Times were hard since the war and it was difficult for the younger men to find employment.
Those who were not fortunate enough to work at The Hall or on the Earl’s estate had to feed themselves by growing vegetables and keeping a few chickens.
Hermia looked down again at the guinea and thought that, if she slipped it into the poor box in the Church, which usually contained nothing, her father would be delighted.
He would bless the unknown benefactor, which was very far from her own feelings towards him!
As the full realisation that she had been kissed by a man she had never met before and would never meet again swept over her, Hermia fumed beneath her breath,
‘How dare he! How dare he behave to me in such a manner? It’s monstrous that no girl should be safe in a country lane from men like him!’
In the violence of her indignation, her fingers tightened on the guinea and she asked herself how she could have been so stupid as not to have returned it to him the moment he gave it to her.
Similarly she should have known when he put his fingers under her chin what he was about to do.
It had, however, never entered her mind that a man she did not know and who had seen her for the first time would wish to kiss her.
Yet it was just the way, she told herself, that she would expect the bucks and beaux whom Peter was always talking about to behave in London.
She should therefore have been on her guard from the moment she heard the man swearing in the lane and should have guessed what he would be like when she saw his horse.
“I hate him!” she cried aloud.
Then she found herself thinking that her first kiss was not in the least what she had expected.
She had always thought a kiss between two people would be something very soft and gentle.
Given with love and received with love, it would be something that reminded one of flowers, music and the first of the evening stars coming out in the sky.
Instead the stranger’s lips had been hard and possessive and Hermia thought again that he had held her prisoner so that she would not escape.
“If that is a kiss,” she exclaimed, “I want no more of them!”
Then she knew that that was not true.
Of course she wanted to love and be loved.
It was all part of the stories she told herself in which the wildest adventures carried her to the top of the Himalayas or along crocodile-infested rivers in the centre of Africa.
Then the heroine would find the man of her dreams and they would be married.
The hero had never had a face, but now she was certain of one thing, the man who had just kissed her would be the villain in her stories.
As she thought about him and remembered his drooping eyelids and the cynical twist to his lips, she was sure that he not only looked like a villain but even more like the Devil.
‘Perhaps that is who he was,’ she thought as she picked up her basket of eggs and started to walk slowly homewards.
It was a fascinating thought and she wondered what her mother would say if, when she arrived at the Vicarage, she told her that she had met the Devil in Chanter’s Lane and he had kissed her.
Moreover if the Devil had done so, that meant she had now become a witch.
She had so often heard whispered stories from the villagers of how in the dark woods that covered a great part of her uncle’s estate Satanic revels took place to which foolish girls had been lured.
Nobody knew exactly what had happened to poor little Betsy.

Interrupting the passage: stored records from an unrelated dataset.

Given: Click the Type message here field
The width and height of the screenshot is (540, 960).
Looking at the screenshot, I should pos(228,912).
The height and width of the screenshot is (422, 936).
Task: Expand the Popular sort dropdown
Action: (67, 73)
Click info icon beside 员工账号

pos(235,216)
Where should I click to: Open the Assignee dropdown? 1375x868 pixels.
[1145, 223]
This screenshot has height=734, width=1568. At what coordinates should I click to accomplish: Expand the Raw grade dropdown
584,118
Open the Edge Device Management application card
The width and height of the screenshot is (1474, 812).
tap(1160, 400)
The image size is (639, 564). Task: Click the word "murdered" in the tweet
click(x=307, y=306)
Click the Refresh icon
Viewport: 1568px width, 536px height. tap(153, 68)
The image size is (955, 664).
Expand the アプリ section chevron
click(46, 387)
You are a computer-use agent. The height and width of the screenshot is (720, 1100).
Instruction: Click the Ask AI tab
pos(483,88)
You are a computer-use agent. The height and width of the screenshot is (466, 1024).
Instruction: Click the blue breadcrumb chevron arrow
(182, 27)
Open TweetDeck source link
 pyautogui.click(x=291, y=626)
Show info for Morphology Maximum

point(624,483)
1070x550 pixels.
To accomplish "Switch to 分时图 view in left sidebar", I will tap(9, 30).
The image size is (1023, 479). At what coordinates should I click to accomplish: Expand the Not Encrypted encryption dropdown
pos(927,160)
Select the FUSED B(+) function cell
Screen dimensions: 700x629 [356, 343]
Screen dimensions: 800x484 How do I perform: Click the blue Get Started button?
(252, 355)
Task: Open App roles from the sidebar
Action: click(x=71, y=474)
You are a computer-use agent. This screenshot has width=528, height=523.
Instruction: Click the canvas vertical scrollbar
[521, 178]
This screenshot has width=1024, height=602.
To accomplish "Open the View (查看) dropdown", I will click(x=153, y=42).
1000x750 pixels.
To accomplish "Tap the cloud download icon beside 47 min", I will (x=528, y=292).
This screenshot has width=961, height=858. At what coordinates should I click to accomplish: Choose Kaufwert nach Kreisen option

She had been sane before she went to one, but they said that it was Satan himself who had sent her mad.
Her mother replied to such tales by saying that it was a lot of nonsense, Betsy had been born abnormal and her brain was damaged so that there was nothing the doctors could do for her.
But the villagers much preferred to believe that Betsy was Satan’s child and they enjoyed shivering apprehensively when she passed them.
If she was muttering, as she usually did, to herself, they were quite certain that she was casting a curse on those she did not like.
There was also a story about another girl who had gone into the woods night after night and finally had been spirited away so secretly that she was never seen again.
Hermia’s father had given the explanation that, as a visitor to the village who came from London had disappeared at exactly the same time, it was quite obvious what had happened.
But the villagers were convinced that the girl’s fate was the same at Betsy’s. She had joined in the Devil’s revelries and he had made her one of his own.
It seemed unlikely, Hermia thought, as she neared the village, that the Devil would ride such an outstanding well bred horse or would be dressed by the tailors patronised by the Prince Regent.
These were, Peter assured her, the only cutters who could make a man’s coat fit as if he had been poured into it.
Thinking of Peter made Hermia wish that he was at home. He would certainly think her experience amusing, but not even to her adored brother, to whom she confided almost everything, would she admit that she had been kissed by a stranger, Devil or no Devil.
‘Peter would laugh at my being so foolish,’ she told herself, ‘while Papa would be furious!’
It was not often her good-natured, happy-go-lucky father was angry about anything.
But she had become aware this last year since she had grown up that he disliked the compliments that the gentlemen who came to the Vicarage paid her, although there were not many of them.
She had heard him say to her mother that it was a great impertinence and he was not going to tolerate it.
Although she knew it was very reprehensible, Hermia had waited outside the door to overhear her mother’s reply.
“Hermia is growing up, darling,” she had said, “and, as she is very pretty, in fact lovely, you must expect men to notice her, although unfortunately there are not many eligible bachelors around here to do so.”
“I will not have any man, whoever he may be, messing about with her,” the Honourable Stanton Brooke said sharply.
“Nobody is likely to do that,” Mrs. Brooke replied soothingly, “but I wish your brother and his wife would be a little kinder in asking her to some of the parties they give at The Hall. After all, she is the same age as Marilyn.”
Hermia listening outside the door had given a little sigh and did not wait to hear any more.
She was well aware that her mother resented the fact that the Earl of Millbrooke, her father’s brother, and his wife had almost ignored her since she was eighteen.
> Not once had she been asked to any of the parties they gave at The Hall for her first cousin and Hermia knew even better than her mother the reason for it.
Marilyn was jealous.
During the last year when they had done lessons together, as they had ever since they had been small children, she had grown more and more resentful of her cousin’s looks and never missed an opportunity to disparage her.
Because she could not find anything unkind to say about her face, she concentrated on her clothes.
“That gown you are wearing is almost in rags!” she would say when Hermia arrived at The Hall early in the morning. “I cannot think why you are content to make a scarecrow of yourself!”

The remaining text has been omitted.